Problem to solve - What lines of the data include the string "tweet"? Copy them all.

Data records:
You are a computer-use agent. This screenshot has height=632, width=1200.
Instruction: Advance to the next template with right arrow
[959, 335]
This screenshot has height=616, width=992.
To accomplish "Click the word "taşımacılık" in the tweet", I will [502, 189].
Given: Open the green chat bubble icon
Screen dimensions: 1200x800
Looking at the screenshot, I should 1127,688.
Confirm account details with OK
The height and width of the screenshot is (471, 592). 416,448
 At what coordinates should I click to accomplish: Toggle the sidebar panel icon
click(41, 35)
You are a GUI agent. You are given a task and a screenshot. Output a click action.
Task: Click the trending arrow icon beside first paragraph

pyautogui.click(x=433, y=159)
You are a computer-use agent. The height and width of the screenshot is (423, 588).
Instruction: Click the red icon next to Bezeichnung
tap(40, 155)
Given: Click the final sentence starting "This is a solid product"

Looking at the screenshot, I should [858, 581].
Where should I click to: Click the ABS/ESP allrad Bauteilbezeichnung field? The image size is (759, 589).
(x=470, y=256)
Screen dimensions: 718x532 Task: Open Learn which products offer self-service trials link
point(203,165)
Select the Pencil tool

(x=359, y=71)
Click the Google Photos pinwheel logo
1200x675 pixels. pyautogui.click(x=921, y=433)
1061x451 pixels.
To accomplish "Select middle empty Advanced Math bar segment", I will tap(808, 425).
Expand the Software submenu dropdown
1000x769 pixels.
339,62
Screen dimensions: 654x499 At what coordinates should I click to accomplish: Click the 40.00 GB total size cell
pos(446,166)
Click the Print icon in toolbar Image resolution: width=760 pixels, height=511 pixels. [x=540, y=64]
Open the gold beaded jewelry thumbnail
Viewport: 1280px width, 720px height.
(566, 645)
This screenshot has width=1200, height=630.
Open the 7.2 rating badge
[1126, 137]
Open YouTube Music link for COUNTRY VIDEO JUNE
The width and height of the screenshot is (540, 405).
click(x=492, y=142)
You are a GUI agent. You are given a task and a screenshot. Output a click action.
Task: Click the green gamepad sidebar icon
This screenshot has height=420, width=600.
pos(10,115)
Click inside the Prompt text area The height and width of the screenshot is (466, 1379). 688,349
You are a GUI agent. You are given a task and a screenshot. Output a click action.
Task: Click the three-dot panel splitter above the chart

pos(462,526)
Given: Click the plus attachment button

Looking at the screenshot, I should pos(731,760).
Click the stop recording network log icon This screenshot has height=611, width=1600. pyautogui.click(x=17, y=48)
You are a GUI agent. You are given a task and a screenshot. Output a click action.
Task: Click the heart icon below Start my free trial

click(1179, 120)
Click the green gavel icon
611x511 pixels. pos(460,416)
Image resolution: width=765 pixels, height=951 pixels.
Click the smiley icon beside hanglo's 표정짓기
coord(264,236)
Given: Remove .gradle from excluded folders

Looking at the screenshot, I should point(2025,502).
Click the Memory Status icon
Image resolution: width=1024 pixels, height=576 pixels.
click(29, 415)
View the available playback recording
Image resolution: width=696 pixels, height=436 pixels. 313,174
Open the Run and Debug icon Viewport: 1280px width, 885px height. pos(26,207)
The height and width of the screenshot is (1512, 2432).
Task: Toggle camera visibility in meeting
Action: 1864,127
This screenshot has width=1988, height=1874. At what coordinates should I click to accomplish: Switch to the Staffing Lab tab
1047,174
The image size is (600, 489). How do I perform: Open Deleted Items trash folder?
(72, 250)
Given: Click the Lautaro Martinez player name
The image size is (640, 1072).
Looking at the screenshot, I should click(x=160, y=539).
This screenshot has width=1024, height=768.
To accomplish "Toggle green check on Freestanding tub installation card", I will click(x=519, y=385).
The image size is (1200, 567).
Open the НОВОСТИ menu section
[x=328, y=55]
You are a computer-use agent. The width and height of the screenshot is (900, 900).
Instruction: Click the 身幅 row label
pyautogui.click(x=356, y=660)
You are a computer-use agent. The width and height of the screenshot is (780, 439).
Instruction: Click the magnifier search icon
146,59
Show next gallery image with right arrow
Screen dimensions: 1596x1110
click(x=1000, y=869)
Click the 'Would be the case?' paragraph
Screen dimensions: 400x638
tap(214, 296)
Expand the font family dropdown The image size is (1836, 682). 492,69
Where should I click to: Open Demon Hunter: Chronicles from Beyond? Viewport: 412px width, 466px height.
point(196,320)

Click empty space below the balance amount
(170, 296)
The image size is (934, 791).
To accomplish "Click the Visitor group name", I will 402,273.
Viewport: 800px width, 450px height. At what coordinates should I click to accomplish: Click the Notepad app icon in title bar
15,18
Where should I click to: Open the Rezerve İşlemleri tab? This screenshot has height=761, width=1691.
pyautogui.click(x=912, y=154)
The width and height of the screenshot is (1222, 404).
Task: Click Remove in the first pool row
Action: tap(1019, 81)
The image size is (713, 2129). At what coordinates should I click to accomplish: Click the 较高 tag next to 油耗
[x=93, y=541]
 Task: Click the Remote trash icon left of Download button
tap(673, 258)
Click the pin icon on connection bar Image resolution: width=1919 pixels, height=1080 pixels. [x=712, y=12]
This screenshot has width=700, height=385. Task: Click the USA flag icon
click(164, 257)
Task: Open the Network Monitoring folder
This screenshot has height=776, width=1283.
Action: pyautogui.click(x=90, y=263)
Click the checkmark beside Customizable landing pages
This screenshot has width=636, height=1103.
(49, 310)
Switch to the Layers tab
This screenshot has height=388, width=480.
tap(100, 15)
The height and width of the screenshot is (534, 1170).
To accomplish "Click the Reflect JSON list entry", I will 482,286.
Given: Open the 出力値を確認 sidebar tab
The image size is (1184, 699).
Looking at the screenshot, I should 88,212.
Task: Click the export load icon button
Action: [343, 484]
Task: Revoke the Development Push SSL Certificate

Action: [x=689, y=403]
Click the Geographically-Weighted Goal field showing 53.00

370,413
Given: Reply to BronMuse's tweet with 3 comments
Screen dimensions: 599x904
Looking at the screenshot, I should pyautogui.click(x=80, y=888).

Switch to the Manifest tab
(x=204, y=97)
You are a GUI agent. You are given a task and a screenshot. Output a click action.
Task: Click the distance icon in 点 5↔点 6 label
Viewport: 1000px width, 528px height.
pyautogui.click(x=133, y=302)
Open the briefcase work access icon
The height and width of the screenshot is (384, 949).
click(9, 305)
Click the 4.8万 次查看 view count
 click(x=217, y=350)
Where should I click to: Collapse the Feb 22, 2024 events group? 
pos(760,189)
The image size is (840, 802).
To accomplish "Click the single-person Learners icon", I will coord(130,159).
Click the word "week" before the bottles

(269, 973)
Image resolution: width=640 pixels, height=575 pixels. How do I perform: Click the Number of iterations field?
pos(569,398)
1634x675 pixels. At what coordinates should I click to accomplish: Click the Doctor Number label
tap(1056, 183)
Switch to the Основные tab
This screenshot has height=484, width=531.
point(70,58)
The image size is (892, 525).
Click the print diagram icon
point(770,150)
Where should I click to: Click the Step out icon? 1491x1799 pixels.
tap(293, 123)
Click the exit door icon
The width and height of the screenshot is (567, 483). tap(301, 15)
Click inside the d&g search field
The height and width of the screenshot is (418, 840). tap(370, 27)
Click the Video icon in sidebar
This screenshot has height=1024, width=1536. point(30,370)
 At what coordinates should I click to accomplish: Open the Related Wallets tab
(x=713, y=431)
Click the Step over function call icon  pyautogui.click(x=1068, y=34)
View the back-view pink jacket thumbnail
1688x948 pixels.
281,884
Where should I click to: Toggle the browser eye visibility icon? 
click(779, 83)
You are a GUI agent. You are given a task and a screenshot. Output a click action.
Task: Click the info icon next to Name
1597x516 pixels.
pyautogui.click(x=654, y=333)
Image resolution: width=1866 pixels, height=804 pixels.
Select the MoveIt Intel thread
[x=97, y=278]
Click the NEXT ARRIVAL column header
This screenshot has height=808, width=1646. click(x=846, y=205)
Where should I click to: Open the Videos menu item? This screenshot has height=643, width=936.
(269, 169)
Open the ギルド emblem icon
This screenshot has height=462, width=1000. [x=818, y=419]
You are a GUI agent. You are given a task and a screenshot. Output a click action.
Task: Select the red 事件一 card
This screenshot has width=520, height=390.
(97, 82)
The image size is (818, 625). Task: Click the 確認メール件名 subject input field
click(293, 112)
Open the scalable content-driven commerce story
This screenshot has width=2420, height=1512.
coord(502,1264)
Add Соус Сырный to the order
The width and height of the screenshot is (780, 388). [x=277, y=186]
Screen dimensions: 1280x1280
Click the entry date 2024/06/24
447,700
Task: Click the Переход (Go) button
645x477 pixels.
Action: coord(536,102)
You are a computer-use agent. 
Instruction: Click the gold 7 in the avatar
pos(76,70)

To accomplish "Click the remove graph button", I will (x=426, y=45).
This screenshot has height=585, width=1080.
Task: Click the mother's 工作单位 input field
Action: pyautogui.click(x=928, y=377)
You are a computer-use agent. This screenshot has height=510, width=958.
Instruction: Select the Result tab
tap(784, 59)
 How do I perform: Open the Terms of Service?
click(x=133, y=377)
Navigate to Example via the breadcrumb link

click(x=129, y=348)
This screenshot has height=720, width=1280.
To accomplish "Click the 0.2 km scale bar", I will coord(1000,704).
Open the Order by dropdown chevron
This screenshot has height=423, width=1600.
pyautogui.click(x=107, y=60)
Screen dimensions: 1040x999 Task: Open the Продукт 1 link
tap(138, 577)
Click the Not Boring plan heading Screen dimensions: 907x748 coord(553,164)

Reply to the exercise -
To accomplish "Click the word "taşımacılık" in the tweet", I will [502, 189].
Given: Reply to BronMuse's tweet with 3 comments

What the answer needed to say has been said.